Written problem 1 >>
In the poker post, how many players took part in the Bubble Boy Free Roll?
Written problem 2 >>
Decide whether each statement below agrees with the poker post, answering yes or no and quoting the deciding words: (a) The 1500 extra chips cost an additional $10. (b) The writer finished Friday's session up over $400. (c) The writer won every hand played in the tournament.

Supplied text >>
•••
Sunday, December 21, 2008

Short Stack Tournament Strategy

I have been on a bit of a good run at the casino recently. On Friday after work I played in the 5-150 game at Casino Arizona. I sat and folded for 2 hours and was down $100 when lightning struck. In the span of 5 minutes, I flopped the nut straight and doubled up and then I flopped a set of 7's and turned the full house and won another $250.



At the high point I was up $400. I lost some of it back with Queens when a King flopped and ended the day up over $300.



I had to come back on Saturday morning to play in the Bubble Boy Free Roll. This was the tournament for all the players that had finished on the bubble in all the previous tournaments throughout the year. It was a $25 service fee plus you could get 1500 extra chips for an additional $10, 5 of which went to the dealers and a $5 Keno card.



There were 185 players and they were paying the top 40 a minimum of $50.



Once again I started out fast. In the first hour I had quad 6's and got paid, a straight, and a flush. I won nearly every hand I played in this tournament except for 3.



The first one was early and I'm not sure if I played it wrong or not. I raised one limper with KJs in late position. The button called, the BB called and the limper called. The flop was King high with no straight or flush possible. I did not like the preflop call behind me and I was worried about getting sucked in to a big pot. It was checked to me and I checked as well to see what the button would do. He checked behind.



The turn was a 9, which seemed innocent enough. Except the BB led out for the size of the pot. The early player folded. I still had the button behind me left to act, but I was pretty sure he was going to fold since he didn't act on the flop. I still thought I was ahead, but I wanted to protect my chips. I just called and hoped he would not fire again on the river.



The river was meaningless and he put in the rest of his chips. I could still call and have over 20 BB left, which is a big stack in this tournament. I called and he showed me trip 9's. He had hit the two outer on the turn.
•••
Dataset rows >>

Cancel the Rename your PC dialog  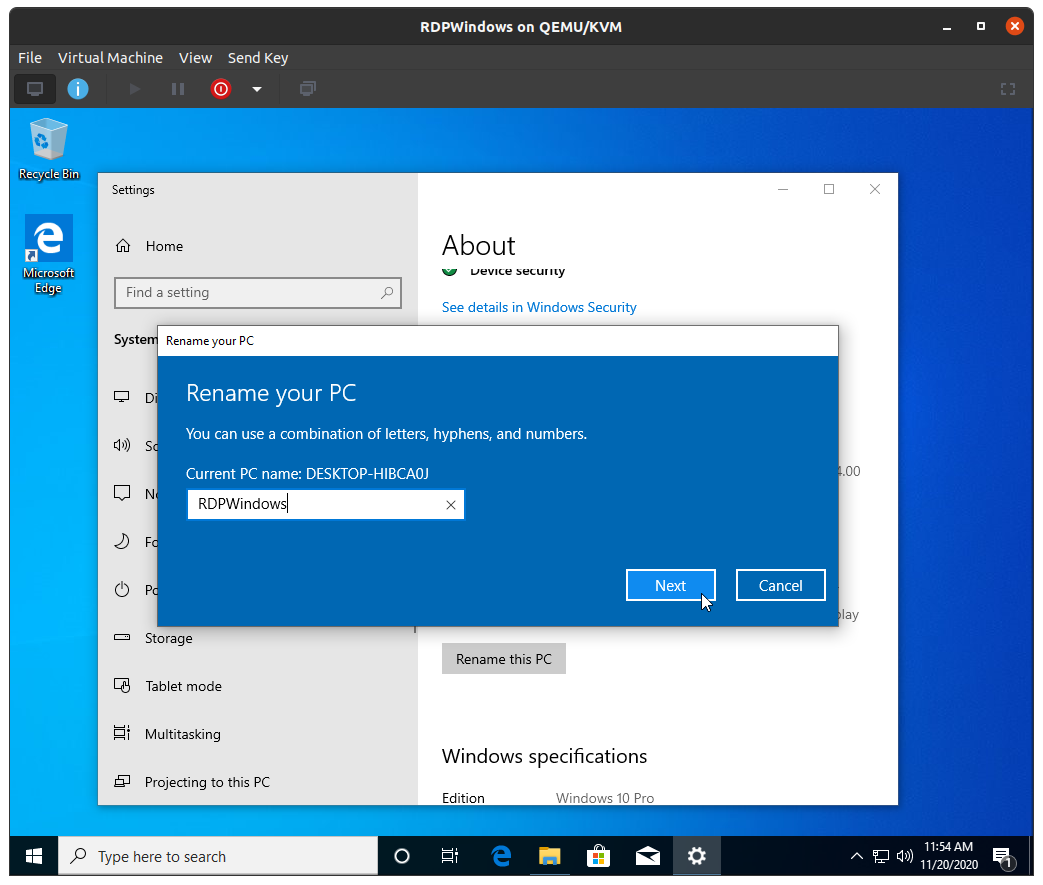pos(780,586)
•••
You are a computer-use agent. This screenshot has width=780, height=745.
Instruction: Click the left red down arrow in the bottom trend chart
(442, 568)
•••
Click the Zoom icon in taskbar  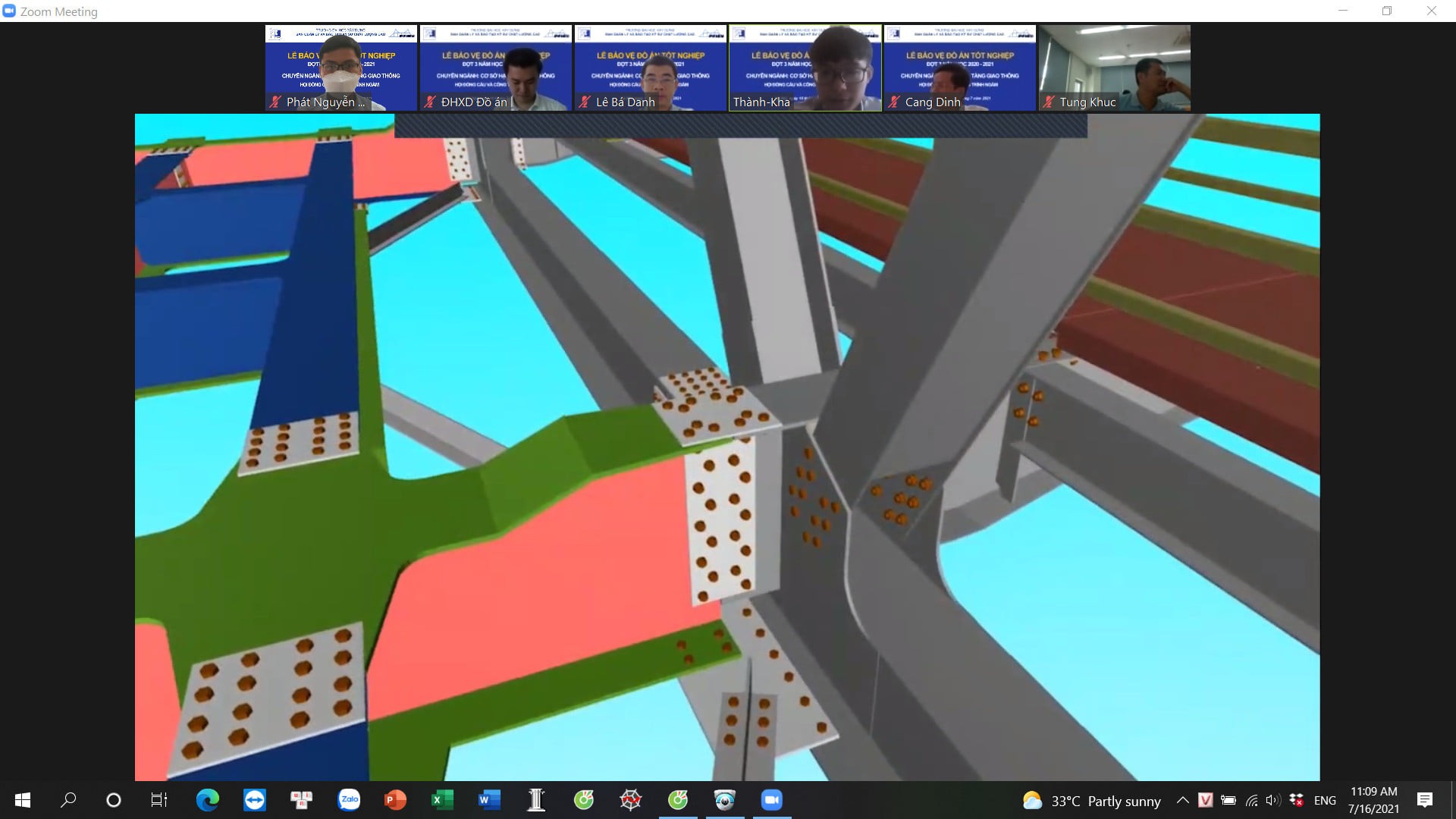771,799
•••
Complete response 1 >>
185 players.

Complete response 2 >>
(a) Yes: "you could get 1500 extra chips for an additional $10"
(b) No: "ended the day up over $300"
(c) No: "I won nearly every hand I played in this tournament except for 3"